[HPforGrownups]Intro and What About Snape?
rainy_lilac at yahoo.com
rainy_lilac at yahoo.com
Tue Mar 20 02:45:32 UTC 2001
No: HPFGUIDX 14698
I love your Gilda radner quote! Now on to ol' Snapey, who I have a
soft spot for despite my passion for Sirius:
--- In HPforGrownups at y..., Barbara Foster Williams <bafoster at m...>
wrote:
> Well, I think this is because Snape is firmly convinced that he
should
> do what *he* thinks is right. This includes, for example, turning
> Sirius in because he honestly believes that Sirius is dangerous and
that
> he has misled Harry and Co. into trusting him.
One of the things I like about Rowling is the complexity of some of
her characters. She's is not completely even in this in my opinion-- I
have very little interest in Voldemort as a character precisely
because he is so black-and-white in his evillness, and I desperately
hope that he will become much more complex. I also wish that the
malfoys had SOMETHING in them that I could find attractive. It would
make their nastiness more moving.
What is great about Snape is that his moral conscience is very, very
complex. He is not a nice person, and fails in really important ways.

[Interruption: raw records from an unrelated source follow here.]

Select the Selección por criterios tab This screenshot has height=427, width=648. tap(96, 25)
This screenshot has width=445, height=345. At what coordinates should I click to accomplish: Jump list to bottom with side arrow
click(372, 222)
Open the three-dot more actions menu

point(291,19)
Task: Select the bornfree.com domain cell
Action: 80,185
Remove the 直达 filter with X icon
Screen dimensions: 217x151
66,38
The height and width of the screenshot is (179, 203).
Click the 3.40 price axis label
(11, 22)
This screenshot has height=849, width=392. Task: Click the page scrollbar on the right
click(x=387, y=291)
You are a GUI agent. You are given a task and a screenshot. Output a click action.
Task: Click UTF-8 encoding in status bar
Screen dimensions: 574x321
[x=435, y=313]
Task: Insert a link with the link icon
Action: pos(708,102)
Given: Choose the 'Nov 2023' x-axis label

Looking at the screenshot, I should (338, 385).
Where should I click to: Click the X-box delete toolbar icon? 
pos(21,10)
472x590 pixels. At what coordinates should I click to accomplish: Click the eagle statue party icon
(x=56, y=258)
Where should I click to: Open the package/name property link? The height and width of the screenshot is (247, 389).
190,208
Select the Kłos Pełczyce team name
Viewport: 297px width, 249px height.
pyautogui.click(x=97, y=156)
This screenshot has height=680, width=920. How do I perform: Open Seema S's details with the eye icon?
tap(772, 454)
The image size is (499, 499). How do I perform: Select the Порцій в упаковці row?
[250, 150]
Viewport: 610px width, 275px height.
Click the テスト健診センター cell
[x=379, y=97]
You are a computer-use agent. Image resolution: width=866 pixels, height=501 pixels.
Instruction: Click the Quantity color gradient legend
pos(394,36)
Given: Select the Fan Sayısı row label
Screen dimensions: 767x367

He WAS a deatheater, and I can see his cruelty. And yet.... he is
capable of putting himself aside for a greater good. In
Dumbledore's words, at great risk to himself. He transends himself in
a way that few people ever do. All this, and he is still very, very
human and you are not obligated to like him. I think that what Rowling
is showing us brilliantly in Snape is that good and evil are complex--
great good can come from the least expected place; and conversely the
person we expected most to be utterly affable and attractive (I
am thinking of the young Ludo Bagman here charming his audience
at his trial) might be the very person who sells out to evil and has
no moral courage at all.
I don't know Snape's story yet, but like everyone here have all sorts
of favorite theories. I am watching him, and I care about what he will
do next, and what he will become. The romantic in me hopes and wishes
that he will find redemption, perhaps in love, but I have a hunch that
Rowling will come up with something much more interesting and harder
than that. I think he may be the one who makes the greatest sacrifice.